#### The exercise
Print the entries word for word, starting with the line that contains "Given: Click the Bands slider in ReaVocode" and going on through the line that contains "[x=620, y=156]", with both of those lines included.

#### Task material

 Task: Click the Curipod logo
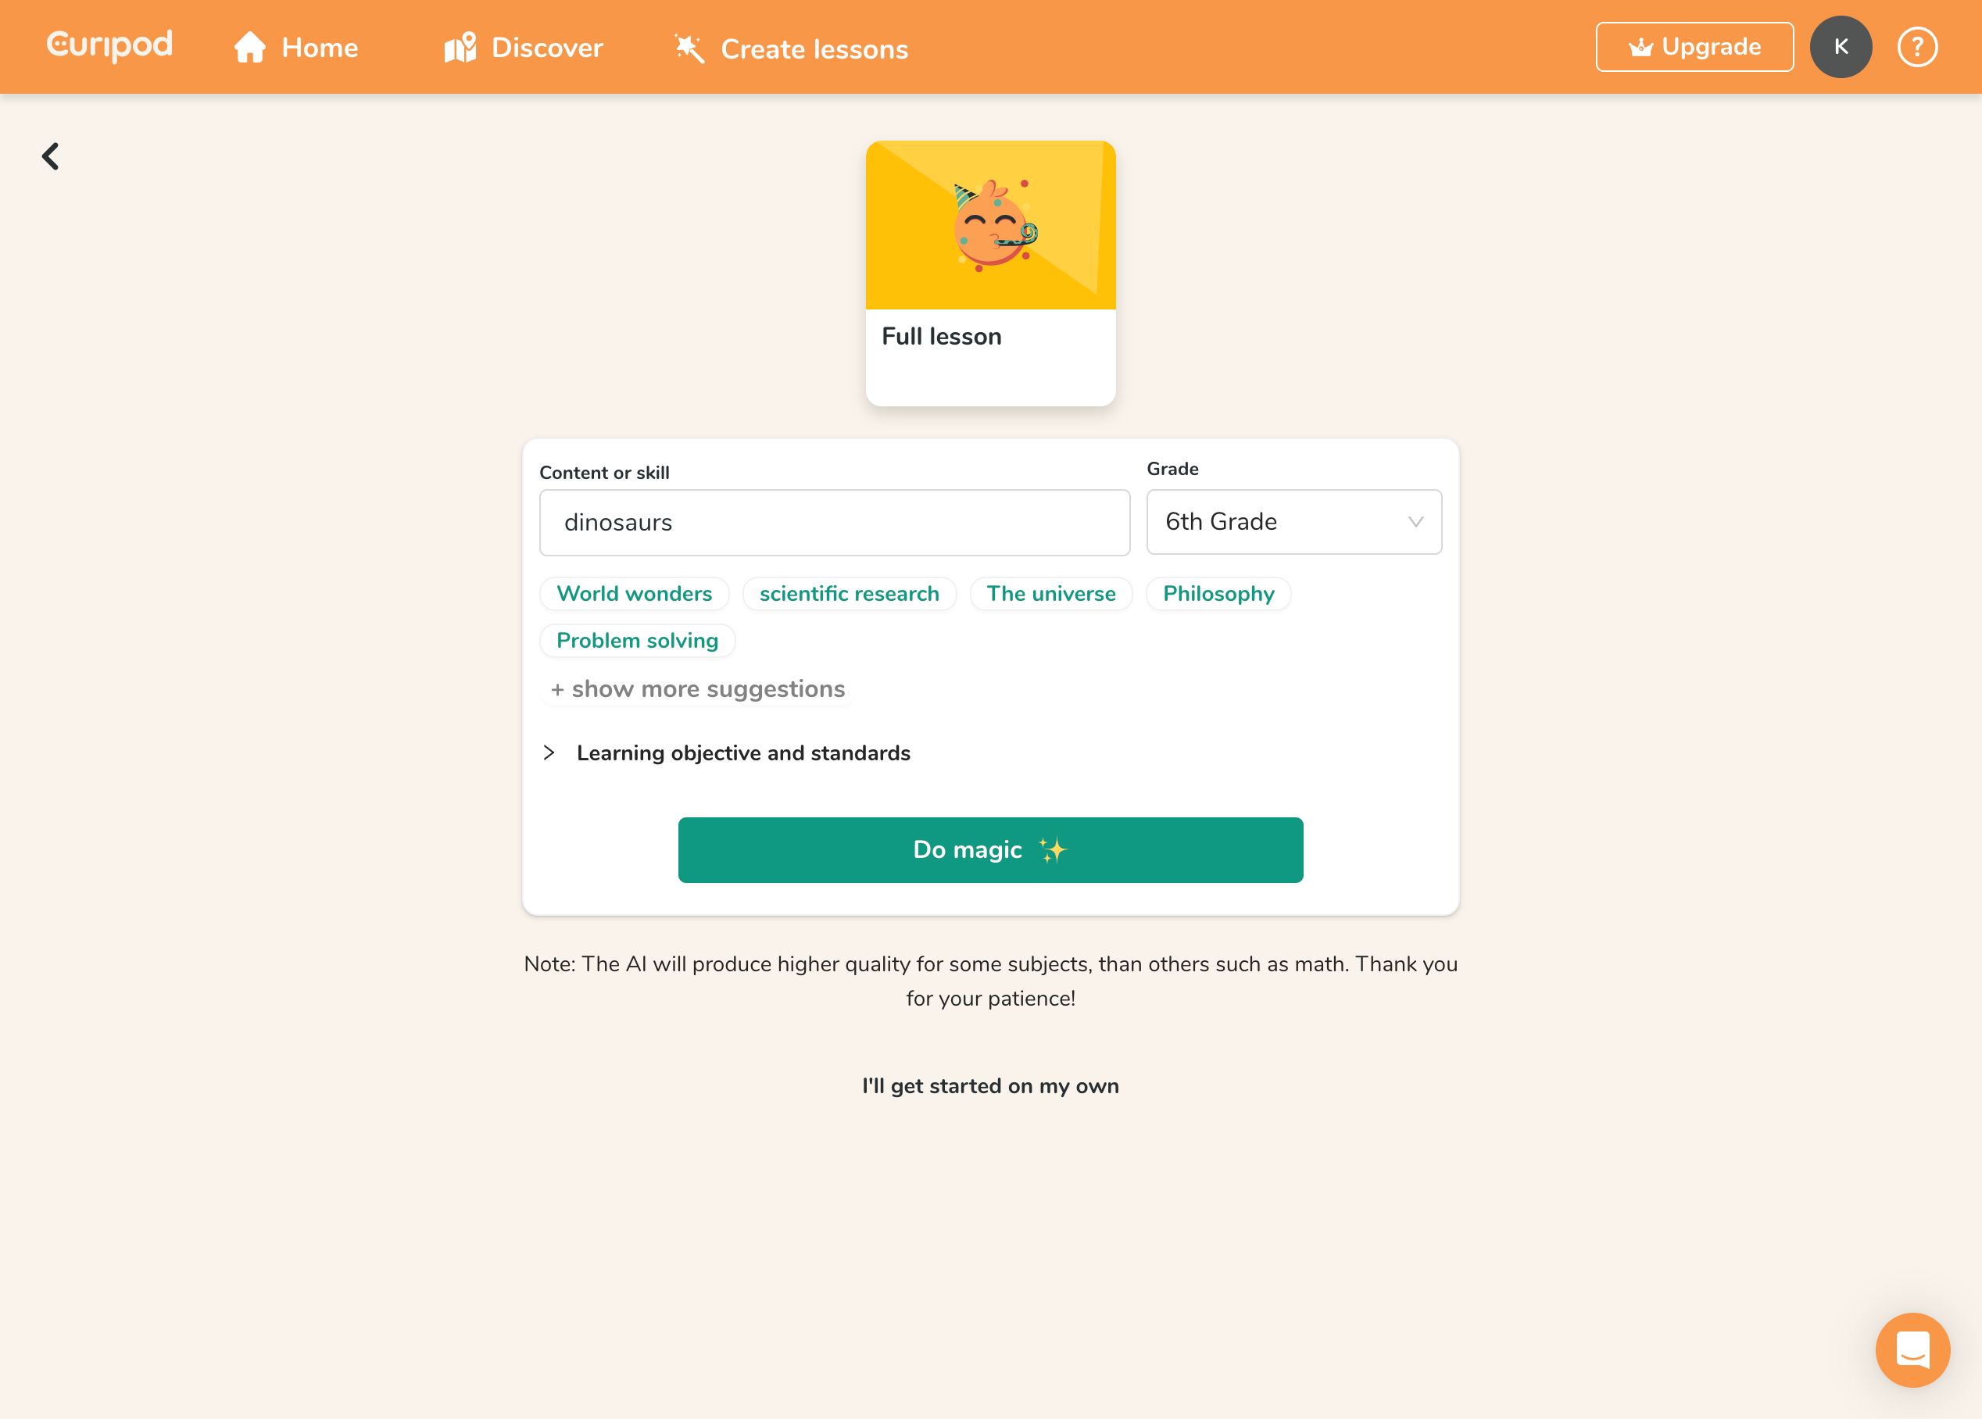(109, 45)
==
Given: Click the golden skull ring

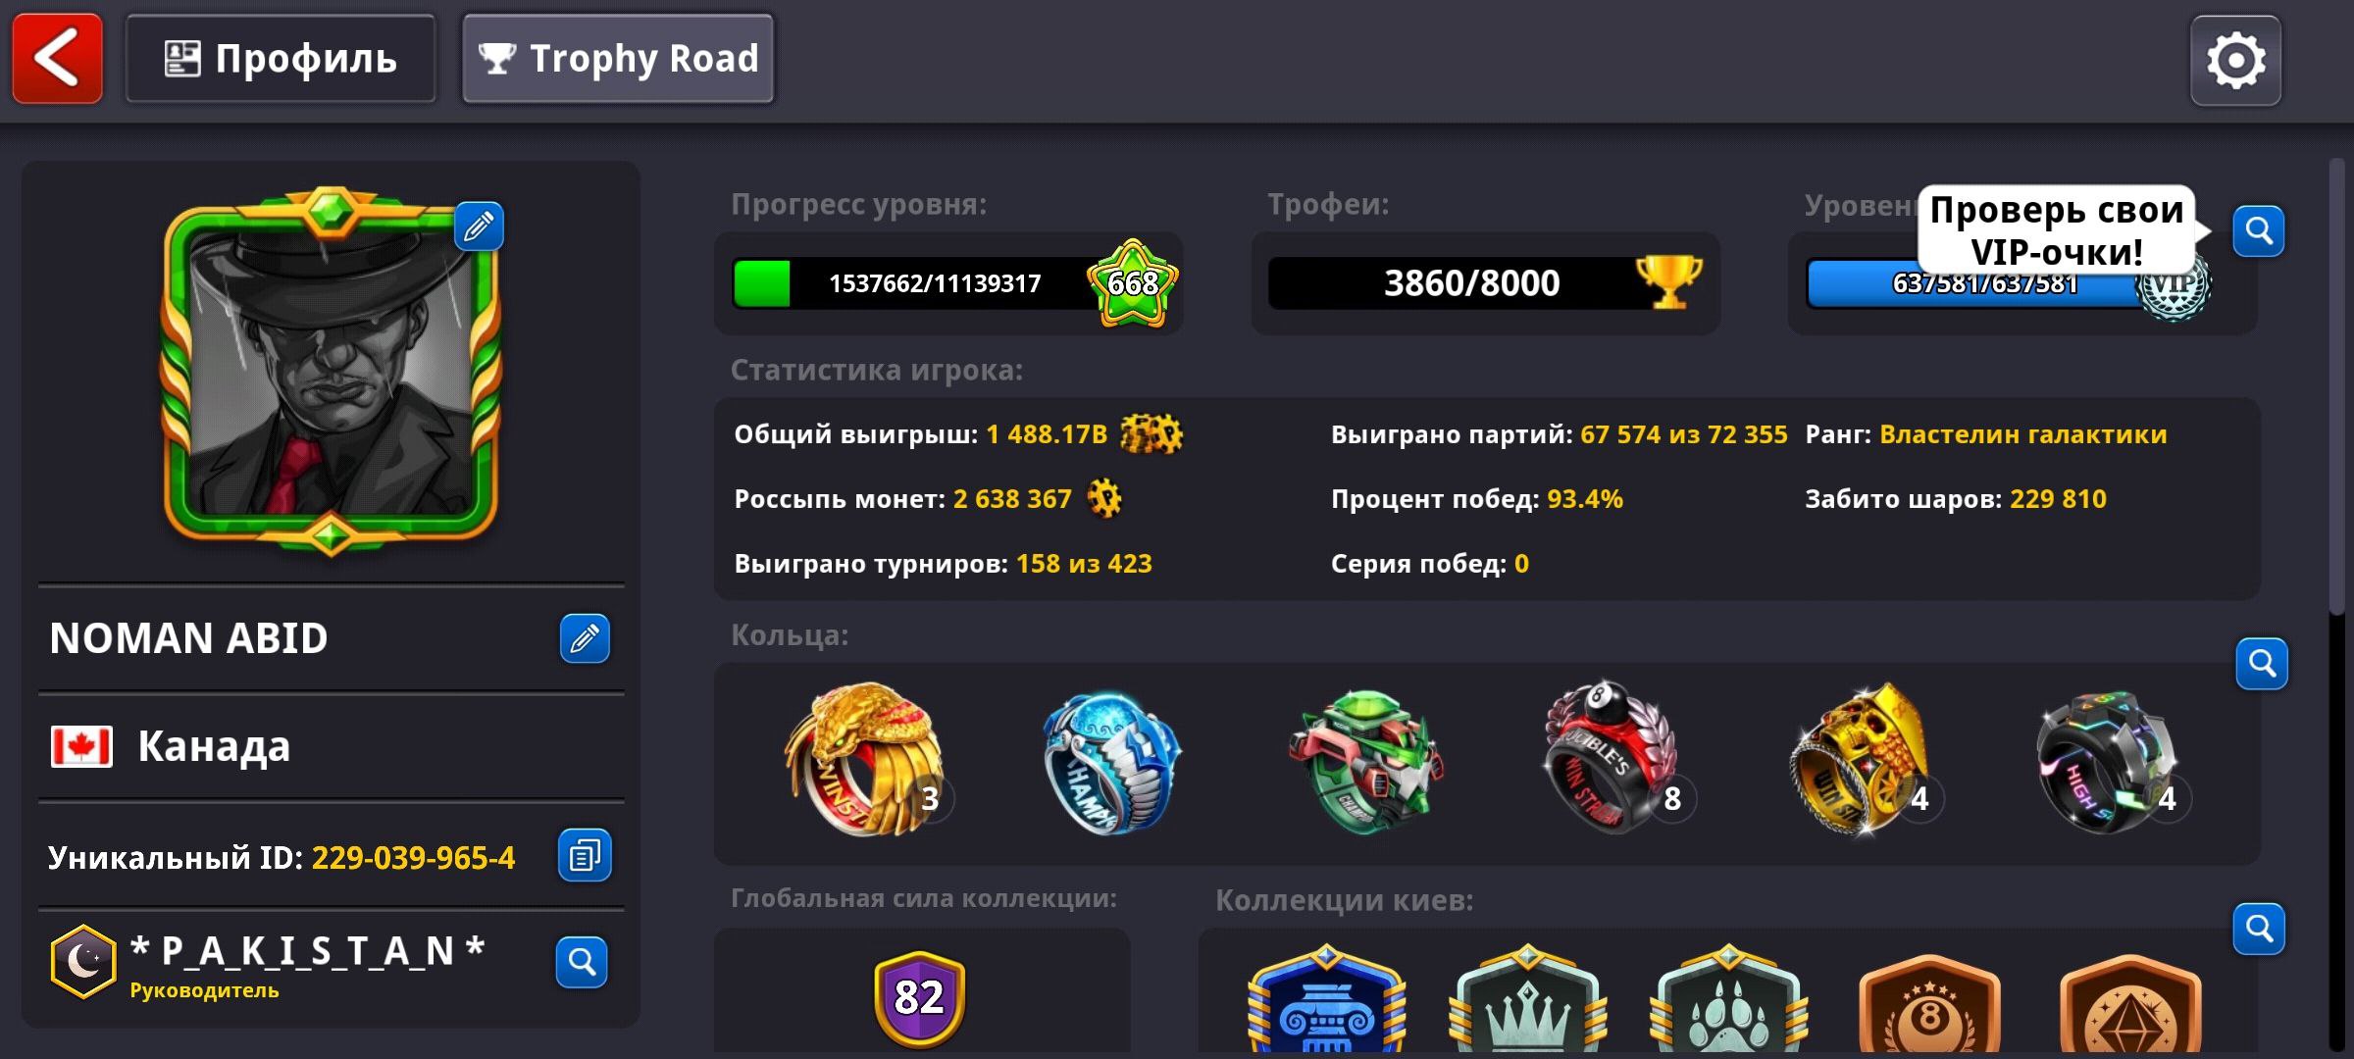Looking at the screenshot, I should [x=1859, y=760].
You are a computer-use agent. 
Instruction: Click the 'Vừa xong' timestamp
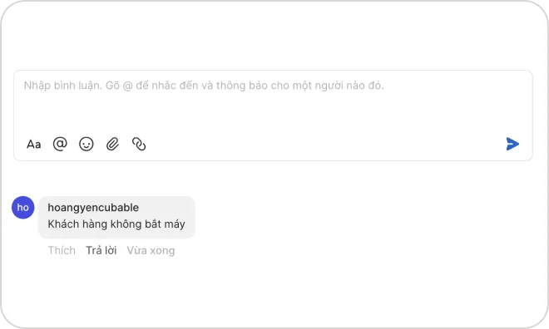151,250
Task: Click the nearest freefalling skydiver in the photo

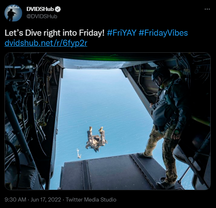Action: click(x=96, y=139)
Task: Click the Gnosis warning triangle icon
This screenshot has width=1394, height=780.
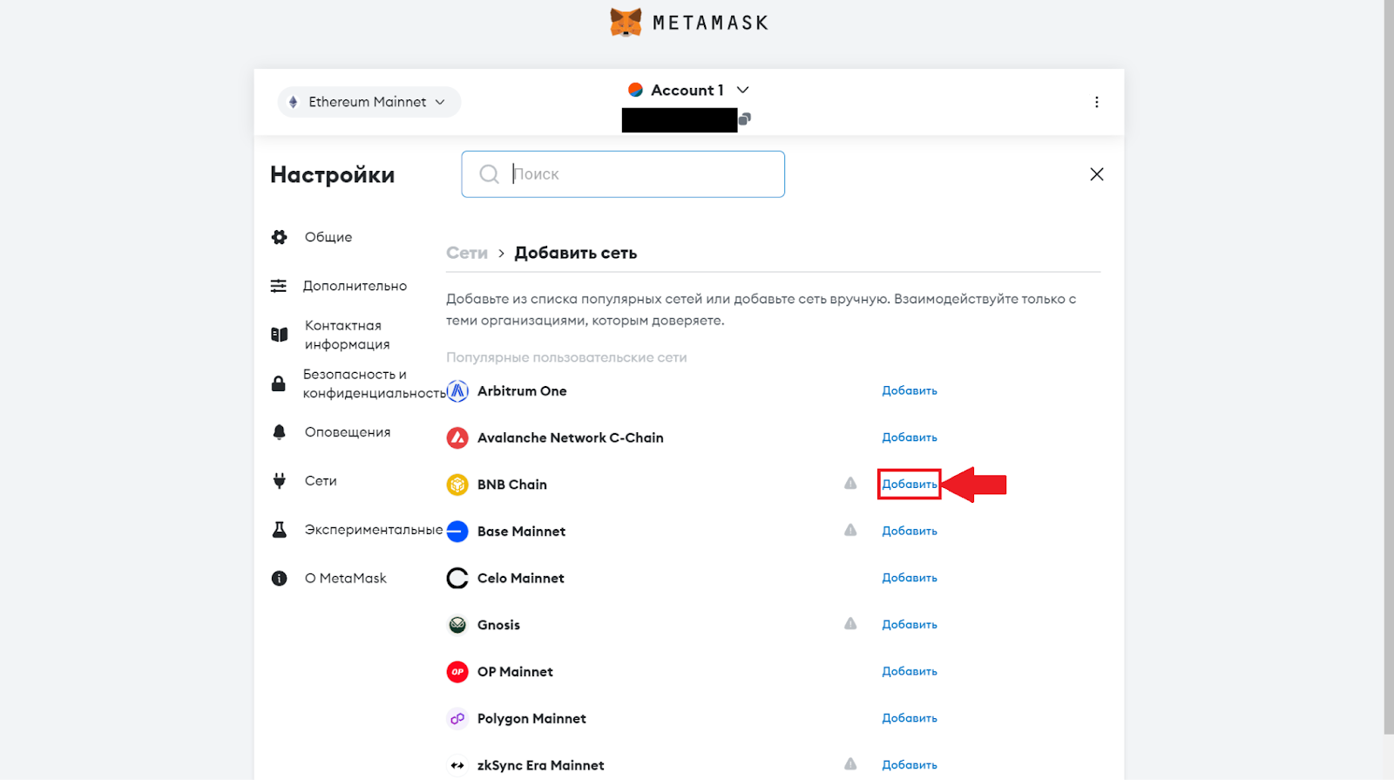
...
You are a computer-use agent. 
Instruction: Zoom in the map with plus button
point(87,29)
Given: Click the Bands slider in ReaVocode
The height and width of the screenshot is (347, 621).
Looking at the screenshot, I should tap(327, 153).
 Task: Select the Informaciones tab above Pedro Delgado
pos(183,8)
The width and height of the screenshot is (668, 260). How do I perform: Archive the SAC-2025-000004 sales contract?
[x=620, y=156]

#### The completed task
Given: Click the Bands slider in ReaVocode
The height and width of the screenshot is (347, 621).
Looking at the screenshot, I should tap(327, 153).
 Task: Select the Informaciones tab above Pedro Delgado
pos(183,8)
The width and height of the screenshot is (668, 260). How do I perform: Archive the SAC-2025-000004 sales contract?
[x=620, y=156]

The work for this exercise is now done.